6. Where in the human body is the scapula bone located?

7. The name of which well known dinosaur translated means 'quick thief', 'swift seizer' or 'quick plunderer'?

8. In which game does one use a 'squidger'?

9. Which war started on the 25th of June 1950?

10. Messala is the bad guy in which epic Oscar winning film?

ANSWERS

1. Three answers. Faster (citius), Higher (altius) and Stronger (fortius) The Olympic motto is the hendiatris Citius, Altius, Fortius, which is Latin for "Faster, Higher, Stronger." is the olympic motto. It was proposed by Pierre de Coubertin upon the creation of the International Olympic Committee in 1894. Coubertin borrowed it from his friend Henri Didon, a Dominican priest who was an athletics enthusiast. Coubertin said "These three words represent a programme of moral beauty. The aesthetics of sport are intangible." The motto was introduced in 1924 at the Olympic Games in Paris. A more informal but well known motto, also introduced by Coubertin, is "The most important thing is not to win but to take part!" Coubertin got this motto from a sermon by the Bishop of Pennsylvania during the 1908 London Games

2. Benjamin Franklin During his time as an American envoy to France, Benjamin Franklin, publisher of the old English proverb, "Early to bed, and early to rise, makes a man healthy, wealthy and wise", anonymously published a letter suggesting that Parisians economize on candles by rising earlier to use morning sunlight. This 1784 satire proposed taxing shutters, rationing candles, and waking the public by ringing church bells and firing cannons at sunrise. Despite common misconception, Franklin did not actually propose DST; 18th-century Europe did not even keep precise schedules. However, this soon changed as rail and communication networks came to require a standardization of time unknown in Franklin's day

3. Mole Mole (from Nahuatl molli, "sauce") is the generic name for a number of sauces originally used in Mexican cuisine, as well as for dishes based on these sauces. Outside Mexico, it often refers specifically to mole poblano. In contemporary Mexico, the term is used for a number of sauces, some quite dissimilar, including black, red, yellow, colorado (another name for red), green, almendrado, de olla, huaxmole and pipián.

4. The Hollies

5. Ellen Ripley (in Aliens, 1986) Ellen Louise Ripley is a fictional character and the protagonist of the Alien film series played by American actress Sigourney Weaver. The character earned Weaver world recognition, and the role remains her most famous to date.

6. Shoulder

7. Velociraptor Velociraptor (literally meaning "swift seizer" in Latin) is a genus of dromaeosaurid theropod dinosaur that lived approximately 75 to 71 million years ago during the later part of the Cretaceous Period.

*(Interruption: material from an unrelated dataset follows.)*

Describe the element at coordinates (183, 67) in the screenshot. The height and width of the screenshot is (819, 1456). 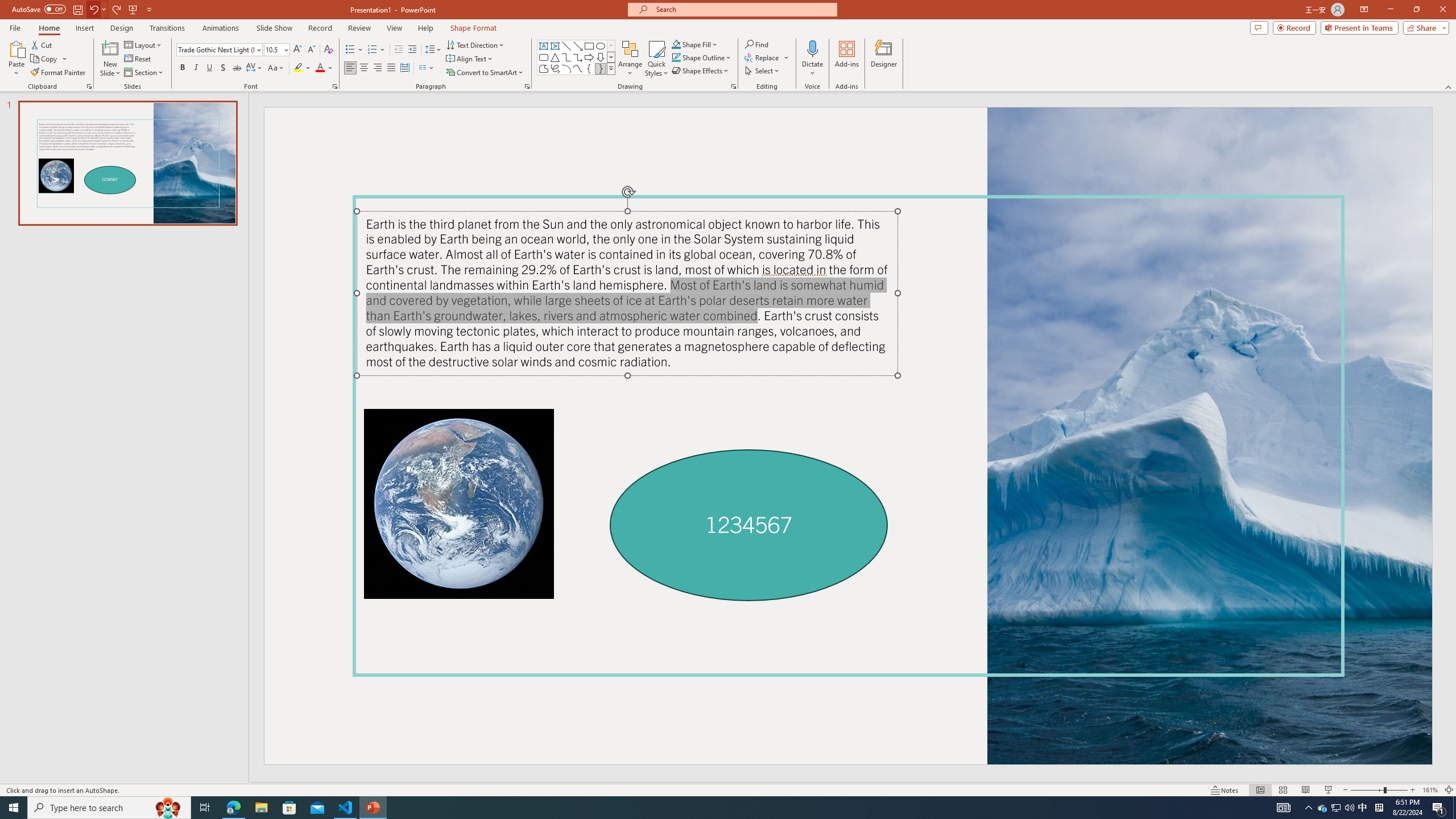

8. Tiddlywinks Tiddlywinks is an indoor game played on a flat felt mat with sets of small discs called "winks", a pot, which is the target, and a collection of squidgers, which are also discs. Players use a "squidger" (nowadays made of plastic) to shoot a wink into flight by flicking the squidger across the top of a wink and then over its edge, thereby propelling it into the air. The offensive objective of the game is to score points by sending your own winks into the pot. The game began as an adult parlour game in Victorian England. Joseph Assheton Fincher filed the original patent application for the game in 1888 and applied for the trademark Tiddledy-Winks in 1889.